TEXT PASSAGE -
↓↓↓
Relationship Between Primary Lung Cancer and Peptic Ulcer in Males

DAVID M. KISSEN M.D.1

1 Department of Psychological Medicine (Southern General Hospital), University of Glasgow, Scotland

An account is given of an objective method by which particulars were obtained of a history of peptic ulcer and other psychosomatic conditions in male hospital patients admitted to two surgical chest units and one medical chest unit.

The material consists of 212 men subsequently diagnosed as suffering from lung cancer, 199 men found to have noncancerous conditions--the main controls--and 47 men admitted for treatment of a variety of psychosomatic conditions--the psychosomatic controls.

Significant differences between lung cancer patients and the main controls were confined to those in the age group between 45 and 64. The chief findings were as follows:

Peptic ulcer is more common in lung cancer patients, especially in the age group 45-54.

More lung cancer patients have histories of psychosomatic disorders other than peptic ulcer.

Nonarticular rheumatism, dermatitis, and neuroses are each more common in the lung cancer patients, the first two especially in the age group 55-64, and the third especially in the age group 45-54.
↑↑↑
DIRECTIONS FOR THIS TASK - Copy the abstract from "The material consists" to "patients, especially in the age group 45-54.", substituting "primary controls" for "main controls".

Stored records
↓↓↓
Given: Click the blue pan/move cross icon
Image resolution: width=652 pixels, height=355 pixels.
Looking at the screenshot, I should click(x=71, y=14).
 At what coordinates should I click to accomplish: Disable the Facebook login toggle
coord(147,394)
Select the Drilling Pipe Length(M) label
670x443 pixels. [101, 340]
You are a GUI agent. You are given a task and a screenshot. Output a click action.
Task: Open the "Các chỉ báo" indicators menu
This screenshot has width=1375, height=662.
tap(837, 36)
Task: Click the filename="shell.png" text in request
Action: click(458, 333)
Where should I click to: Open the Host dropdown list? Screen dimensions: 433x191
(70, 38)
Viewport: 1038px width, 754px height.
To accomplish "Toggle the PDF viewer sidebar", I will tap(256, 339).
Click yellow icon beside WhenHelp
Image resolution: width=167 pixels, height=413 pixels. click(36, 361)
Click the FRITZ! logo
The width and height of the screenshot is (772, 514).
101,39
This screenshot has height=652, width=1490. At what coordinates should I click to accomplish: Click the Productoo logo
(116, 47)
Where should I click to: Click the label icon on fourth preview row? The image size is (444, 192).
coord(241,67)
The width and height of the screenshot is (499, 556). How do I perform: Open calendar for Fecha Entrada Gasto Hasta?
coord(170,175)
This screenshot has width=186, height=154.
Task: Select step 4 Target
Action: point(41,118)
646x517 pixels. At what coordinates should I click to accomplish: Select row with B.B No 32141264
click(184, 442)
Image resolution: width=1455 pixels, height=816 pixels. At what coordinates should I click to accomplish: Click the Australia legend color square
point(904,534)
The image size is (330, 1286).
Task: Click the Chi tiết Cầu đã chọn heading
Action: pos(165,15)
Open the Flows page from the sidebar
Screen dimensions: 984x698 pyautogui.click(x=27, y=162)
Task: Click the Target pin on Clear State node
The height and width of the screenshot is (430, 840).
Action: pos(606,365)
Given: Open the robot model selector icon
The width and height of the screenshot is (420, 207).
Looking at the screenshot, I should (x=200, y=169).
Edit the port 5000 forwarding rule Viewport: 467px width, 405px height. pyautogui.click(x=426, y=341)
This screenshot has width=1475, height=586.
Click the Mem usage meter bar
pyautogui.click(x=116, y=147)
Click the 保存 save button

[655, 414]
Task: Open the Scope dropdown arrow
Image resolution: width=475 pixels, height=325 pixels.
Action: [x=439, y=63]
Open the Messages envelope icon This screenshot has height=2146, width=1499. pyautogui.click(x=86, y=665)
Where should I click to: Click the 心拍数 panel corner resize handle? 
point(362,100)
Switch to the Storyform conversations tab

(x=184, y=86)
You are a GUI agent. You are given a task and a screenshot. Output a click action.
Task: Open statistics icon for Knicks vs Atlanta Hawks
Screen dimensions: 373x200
↑↑↑
TASK OUTPUT -
The material consists of 212 men subsequently diagnosed as suffering from lung cancer, 199 men found to have noncancerous conditions--the primary controls--and 47 men admitted for treatment of a variety of psychosomatic conditions--the psychosomatic controls.

Significant differences between lung cancer patients and the primary controls were confined to those in the age group between 45 and 64. The chief findings were as follows:

Peptic ulcer is more common in lung cancer patients, especially in the age group 45-54.